CBS 'Follows the Money' on Federal Spending with Left-Wing Talking Points

April 16th, 2008 4:36 PM

One man's pork spending is another's "relative bargain" according to the "Follow the Money" segment on the April 15 "CBS Evening News."

The newscast commemorated Tax Day by featuring what federal tax dollars are spent on, but what they chose to highlight was peculiar.

"The biggest tab for taxpayers is defense," CBS correspondent Bob Orr reported. "The average American household is paying $2,761 in 2007 - or put another way, enough to cover 12 car payments for a new Honda Accord. Social security is nearly as expensive, $2,663 - enough to heat and cool a home for a year. In total, the average tax bill this year tops $13,000 and most taxpayers have no idea what the government is doing with their cash."

Orr was correct on both accounts, but he left out one other key expenditure that rivals social security and defense - spending on health care entitlements.

According to Matt Fiedler, a researcher at the Center on Budget and Policy Priorities, "three health insurance programs - Medicare, Medicaid and the State Children's Health Insurance Program (SCHIP) - together accounted for 21 percent of the budget in 2007, or $572 billion."

For the report, Orr used talking points from a group that openly discloses they are left-of-center on most issues - Third Way.

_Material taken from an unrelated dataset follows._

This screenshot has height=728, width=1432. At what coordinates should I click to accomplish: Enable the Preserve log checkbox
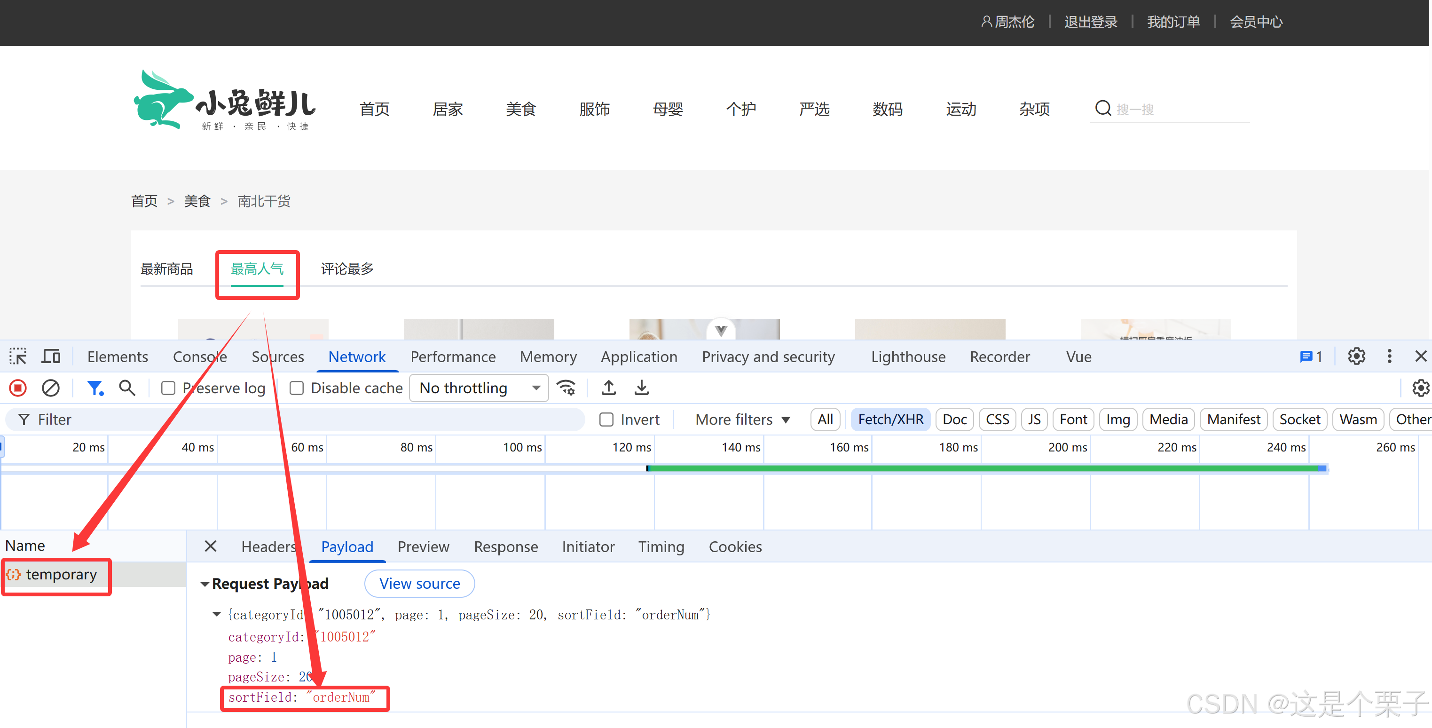click(168, 388)
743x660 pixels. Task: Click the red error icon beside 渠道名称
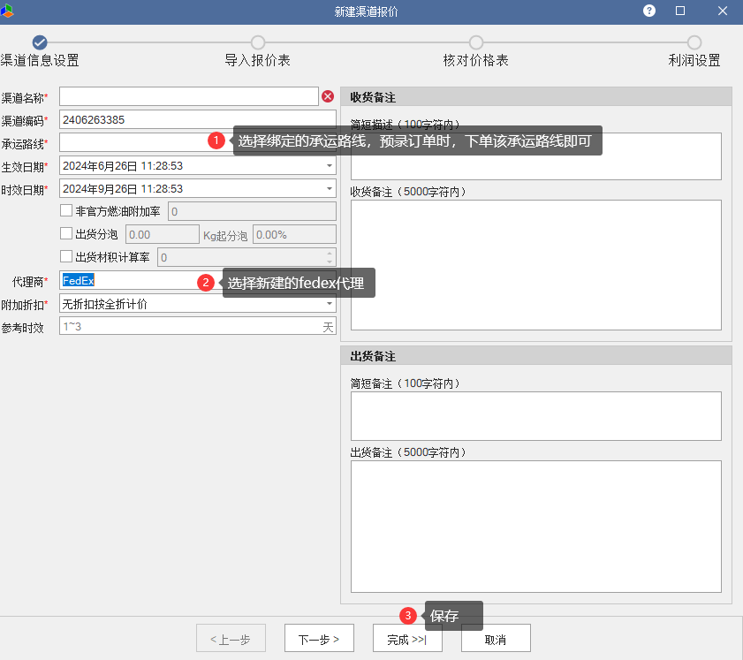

However, Orr didn't disclose that in his reporting - only referring to a organization spokesman as a "taxpayer advocate."

"Now taxpayer advocate [Third Way Vice President for Policy] Jim Kessler has prepared a receipt, an itemized breakout of government spending," Orr said. "The average household is paying $19 for the office that tracks hurricanes, about the cost of a fancy umbrella. Just over 12 bucks for national parks, about the cost of one bleacher seat at the new Nationals ball park. Some seem like relative bargains, $313 for education, $99 for farmers, and just $62 for all federal law enforcement. But another big-ticket item is interest on the national debt. The average taxpayer is forking out more than a thousand dollars this year."